В 1962 году на волне возвращения в советскую гуманитарную науку конкретной социологии ленинградский ученый А.Г. Харчев провел анкетный опрос в первом и тогда еще единственном городском Дворце бракосочетаний. Исследователь не без основания считал результаты своего опроса репрезентативными. Сам статус Дворца бракосочетаний «обеспечивал отбор наиболее типичных пар», а структура населения Ленинграда на начало 1960-х годов являлась почти идеальной моделью структуры городского населения страны в целом (Харчев 1964: 178, 179). Харчев, используя привычную для советских ученых риторику иносказания, стремился найти «статистическую конкретизацию» «теоретического» отношения обычных граждан к проблемам взаимоотношений мужчины и женщины. Утверждая, что «общественное мнение в СССР признает моногамию естественной нравственной формой отношений между полами и считает моральным только такой брак, который основан на взаимной любви между мужчиной и женщиной», ученый тем не менее ставил в ходе своего исследования множество вопросов, касающихся отношений полов (там же: 178).

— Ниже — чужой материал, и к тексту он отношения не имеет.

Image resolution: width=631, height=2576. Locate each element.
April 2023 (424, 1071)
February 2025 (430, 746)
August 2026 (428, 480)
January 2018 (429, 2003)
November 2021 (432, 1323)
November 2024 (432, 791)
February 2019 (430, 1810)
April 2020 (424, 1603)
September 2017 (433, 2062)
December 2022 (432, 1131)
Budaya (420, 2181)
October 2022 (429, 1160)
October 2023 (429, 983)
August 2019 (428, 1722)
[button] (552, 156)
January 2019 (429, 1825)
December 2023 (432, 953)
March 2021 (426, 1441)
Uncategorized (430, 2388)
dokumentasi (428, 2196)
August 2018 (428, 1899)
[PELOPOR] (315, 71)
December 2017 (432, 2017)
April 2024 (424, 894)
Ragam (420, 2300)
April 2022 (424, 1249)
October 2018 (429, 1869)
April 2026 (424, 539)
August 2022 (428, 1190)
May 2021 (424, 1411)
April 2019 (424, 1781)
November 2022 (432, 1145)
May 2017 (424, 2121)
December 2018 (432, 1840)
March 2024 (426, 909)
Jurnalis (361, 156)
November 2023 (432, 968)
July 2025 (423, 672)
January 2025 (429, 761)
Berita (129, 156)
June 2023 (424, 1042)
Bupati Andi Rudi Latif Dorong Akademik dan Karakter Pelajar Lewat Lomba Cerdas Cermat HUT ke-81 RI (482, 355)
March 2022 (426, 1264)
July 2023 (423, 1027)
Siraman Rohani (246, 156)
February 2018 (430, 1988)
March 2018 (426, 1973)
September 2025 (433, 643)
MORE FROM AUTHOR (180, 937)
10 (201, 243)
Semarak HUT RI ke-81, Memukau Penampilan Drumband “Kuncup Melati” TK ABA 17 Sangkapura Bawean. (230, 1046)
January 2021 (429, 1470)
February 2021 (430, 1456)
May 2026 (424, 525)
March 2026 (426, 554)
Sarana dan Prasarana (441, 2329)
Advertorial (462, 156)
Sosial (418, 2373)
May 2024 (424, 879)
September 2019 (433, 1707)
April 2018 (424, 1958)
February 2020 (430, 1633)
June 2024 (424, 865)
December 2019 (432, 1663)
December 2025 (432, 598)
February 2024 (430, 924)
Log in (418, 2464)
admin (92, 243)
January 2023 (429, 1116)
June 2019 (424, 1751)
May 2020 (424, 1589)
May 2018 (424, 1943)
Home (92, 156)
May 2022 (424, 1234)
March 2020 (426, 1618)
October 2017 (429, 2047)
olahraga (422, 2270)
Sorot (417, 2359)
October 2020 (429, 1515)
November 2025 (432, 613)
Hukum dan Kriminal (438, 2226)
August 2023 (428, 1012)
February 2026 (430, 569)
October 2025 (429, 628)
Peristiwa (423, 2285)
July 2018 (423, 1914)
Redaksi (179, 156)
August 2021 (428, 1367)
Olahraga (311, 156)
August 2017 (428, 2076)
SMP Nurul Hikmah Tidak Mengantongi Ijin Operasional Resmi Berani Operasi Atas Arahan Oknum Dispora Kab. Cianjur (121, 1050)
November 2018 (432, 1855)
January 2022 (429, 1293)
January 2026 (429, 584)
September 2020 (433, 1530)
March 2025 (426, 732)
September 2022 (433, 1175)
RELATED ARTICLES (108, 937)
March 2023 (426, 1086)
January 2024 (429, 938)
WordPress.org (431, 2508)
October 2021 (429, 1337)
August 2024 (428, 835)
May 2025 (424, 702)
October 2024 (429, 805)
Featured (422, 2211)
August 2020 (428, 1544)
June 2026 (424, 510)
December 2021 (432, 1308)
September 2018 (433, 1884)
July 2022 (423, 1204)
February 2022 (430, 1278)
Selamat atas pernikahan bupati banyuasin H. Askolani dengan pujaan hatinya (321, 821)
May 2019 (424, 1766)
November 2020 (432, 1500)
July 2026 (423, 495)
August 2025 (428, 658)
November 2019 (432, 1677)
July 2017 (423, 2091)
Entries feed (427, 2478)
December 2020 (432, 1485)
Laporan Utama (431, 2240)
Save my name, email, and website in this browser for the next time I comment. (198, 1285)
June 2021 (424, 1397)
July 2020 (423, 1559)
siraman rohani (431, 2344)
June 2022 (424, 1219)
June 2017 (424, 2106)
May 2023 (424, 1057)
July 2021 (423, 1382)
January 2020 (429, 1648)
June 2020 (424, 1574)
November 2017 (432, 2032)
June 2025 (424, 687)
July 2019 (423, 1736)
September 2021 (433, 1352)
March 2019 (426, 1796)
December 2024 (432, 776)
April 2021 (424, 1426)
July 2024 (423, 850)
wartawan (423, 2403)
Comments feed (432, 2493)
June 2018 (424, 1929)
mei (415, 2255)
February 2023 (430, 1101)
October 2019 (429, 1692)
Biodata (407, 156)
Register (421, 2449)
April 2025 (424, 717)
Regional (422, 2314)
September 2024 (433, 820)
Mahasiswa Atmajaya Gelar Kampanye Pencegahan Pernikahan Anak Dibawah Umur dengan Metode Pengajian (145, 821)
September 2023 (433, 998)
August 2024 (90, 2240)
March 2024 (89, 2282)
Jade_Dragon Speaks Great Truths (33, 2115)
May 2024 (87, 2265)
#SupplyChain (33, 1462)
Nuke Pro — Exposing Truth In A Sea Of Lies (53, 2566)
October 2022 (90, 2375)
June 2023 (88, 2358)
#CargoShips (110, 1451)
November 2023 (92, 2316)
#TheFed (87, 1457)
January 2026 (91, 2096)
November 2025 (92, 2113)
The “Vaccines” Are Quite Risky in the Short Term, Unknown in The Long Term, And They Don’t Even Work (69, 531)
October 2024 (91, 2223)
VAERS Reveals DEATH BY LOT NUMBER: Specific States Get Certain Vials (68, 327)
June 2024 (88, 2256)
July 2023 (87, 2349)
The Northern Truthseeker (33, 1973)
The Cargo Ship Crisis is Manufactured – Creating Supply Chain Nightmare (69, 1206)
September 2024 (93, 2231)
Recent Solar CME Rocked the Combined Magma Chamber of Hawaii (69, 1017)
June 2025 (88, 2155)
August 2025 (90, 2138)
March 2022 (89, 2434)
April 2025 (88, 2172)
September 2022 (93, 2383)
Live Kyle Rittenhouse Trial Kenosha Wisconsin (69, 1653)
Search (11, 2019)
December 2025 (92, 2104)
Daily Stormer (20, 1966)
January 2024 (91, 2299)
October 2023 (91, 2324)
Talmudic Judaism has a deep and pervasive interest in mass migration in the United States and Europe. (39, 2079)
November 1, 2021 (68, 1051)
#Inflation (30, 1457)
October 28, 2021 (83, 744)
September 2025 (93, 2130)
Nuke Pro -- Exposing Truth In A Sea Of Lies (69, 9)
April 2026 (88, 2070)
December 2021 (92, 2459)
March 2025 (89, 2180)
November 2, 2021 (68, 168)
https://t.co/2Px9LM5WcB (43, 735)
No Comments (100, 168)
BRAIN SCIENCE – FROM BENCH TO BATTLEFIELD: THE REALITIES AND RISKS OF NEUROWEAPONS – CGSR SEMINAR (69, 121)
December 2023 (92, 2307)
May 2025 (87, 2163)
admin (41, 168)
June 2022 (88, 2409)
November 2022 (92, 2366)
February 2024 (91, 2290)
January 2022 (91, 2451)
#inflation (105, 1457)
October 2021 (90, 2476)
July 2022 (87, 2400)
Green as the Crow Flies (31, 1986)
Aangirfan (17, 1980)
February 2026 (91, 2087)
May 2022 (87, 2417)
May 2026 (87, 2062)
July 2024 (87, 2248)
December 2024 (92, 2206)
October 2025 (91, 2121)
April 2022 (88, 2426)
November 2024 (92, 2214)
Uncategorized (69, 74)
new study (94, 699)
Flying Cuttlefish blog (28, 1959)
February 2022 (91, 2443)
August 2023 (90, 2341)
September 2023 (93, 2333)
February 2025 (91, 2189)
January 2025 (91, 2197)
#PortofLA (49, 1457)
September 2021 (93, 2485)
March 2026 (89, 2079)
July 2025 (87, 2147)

Социолога интересовало, что является главным условием прочного счастливого брака, где собираются жить молодожены после свадьбы и многое другое. Он спрашивал и о том, где происходило знакомство мужчины и женщины, позднее связавших свои судьбы. Данные опроса оказались ошеломляющими для советской действительности — больше половины респондентов не были связаны ни совместной работой, ни учебой, ни даже местом жительства. На работе встретились 21 % участников опроса, в процессе учебы — 17,5 %, знали друг друга с детства 9 % молодых людей. Это составило 47,5 %. Остальные 52,5 % опрошенных познакомились на домашних вечеринках (5,7 %), благодаря знакомым и родственникам (8,5 %), летом на отдыхе (5 %), в транспорте, госпитале, библиотеке и т.д. (3,8 %), на улице (1,6 %), в общежитии (0,7 %), но главное — в клубе, на танцах (27,2 %) (там же: 197).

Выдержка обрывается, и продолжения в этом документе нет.